- [TEXT SHOWN]:
Understanding the termanology regarding latent and patent defects of a property.

A patent defect is one that is easily discovered by any person doing a reasonably thorough inspection of the property. A latent defect is one which is not easily detected by such an inspection and may, in fact, be impossible for an inspector to recognise.

Where the property is sold by private treaty, i.e. with the standard Deed of Sale drawn up between a private seller and a private buyer, the purchaser is typically bound by the ‘voetstoots’ (as it stands) clause and will have no claim if either type of defect is found in the home after the deal is concluded.
However, if it can be proven that the seller must have been aware of a latent defect but withheld information on this because it was likely to affect the buyer’s decision, the buyer can later sue the seller for fraud and claim for repairs and the inconvenience caused.

Legal processes of this kind are unpleasant and time-consuming and if possible should be avoided. To be sceptical about the seller's statements and inspect the property as thoroughly as possible in search for latent defects such as rising damp, rotten floorboards, leaking roofs or structural damage.
In the UK, it is the common practice to appoint a building inspector on every sale, known as a Surveyor. However, in South Africa this is generally done only on higher priced properties and even then not on all of them.

This, however, is the only way to get a 100% accurate report and the use of such inspectors is likely to catch on more and more in South Africa. These inspectors have the equipment and expertise to detect latent defects such as rusted concrete reinforcing, wood rot or damp not visible at the time of the inspection.
He says some people believe that the electrical, plumbing, wood borer and electric fence certification, now required by most South African municipal councils before a sale can take place, give adequate assurance that the home has no defects. This is not so and there may be defects not covered by these certification processes, and in many cases the seller himself is not aware of these faults and cannot later be held liable for them.

- [EXTRACTED MATERIAL]:

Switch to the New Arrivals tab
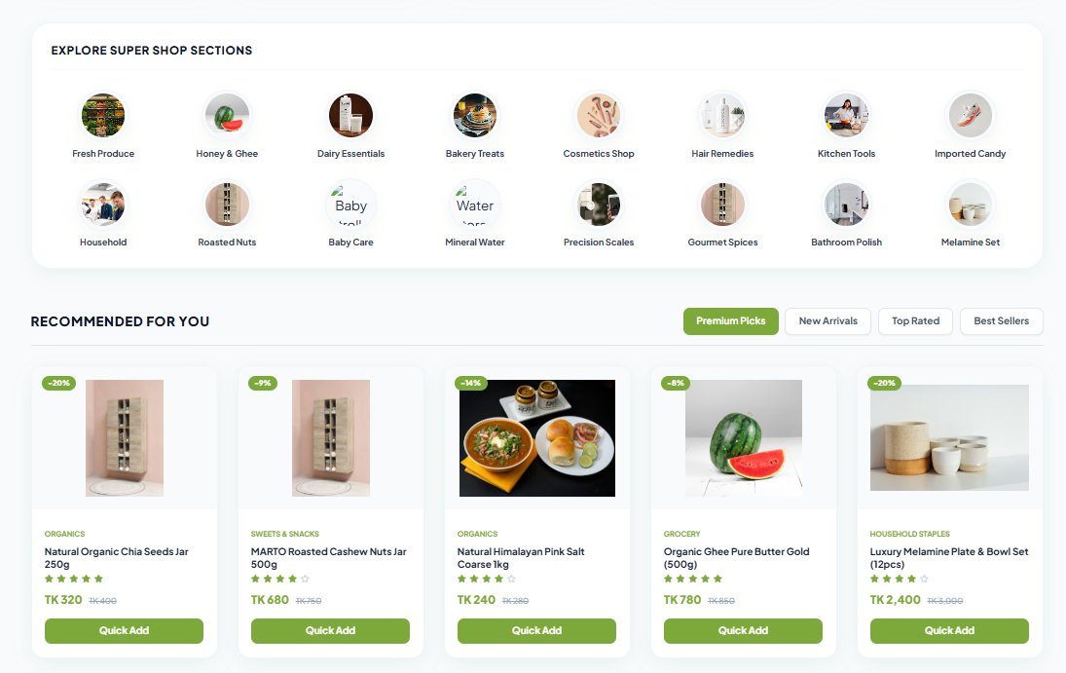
==
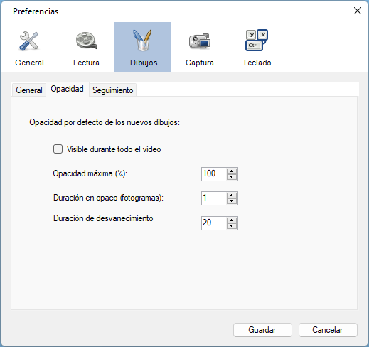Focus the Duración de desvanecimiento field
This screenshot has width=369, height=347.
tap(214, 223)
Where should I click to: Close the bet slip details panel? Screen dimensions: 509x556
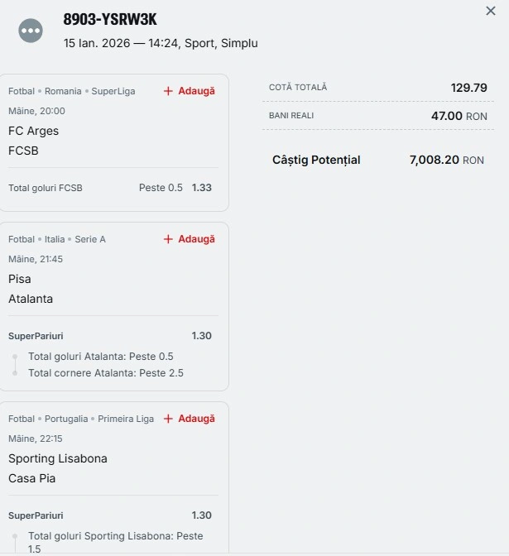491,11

- [TASK DIRECTIONS]: In the property-defects text, what is the building inspector appointed on every sale in the UK called? Answer from the property-defects text alone, not from the records.

- [FINAL RESULT]: A Surveyor.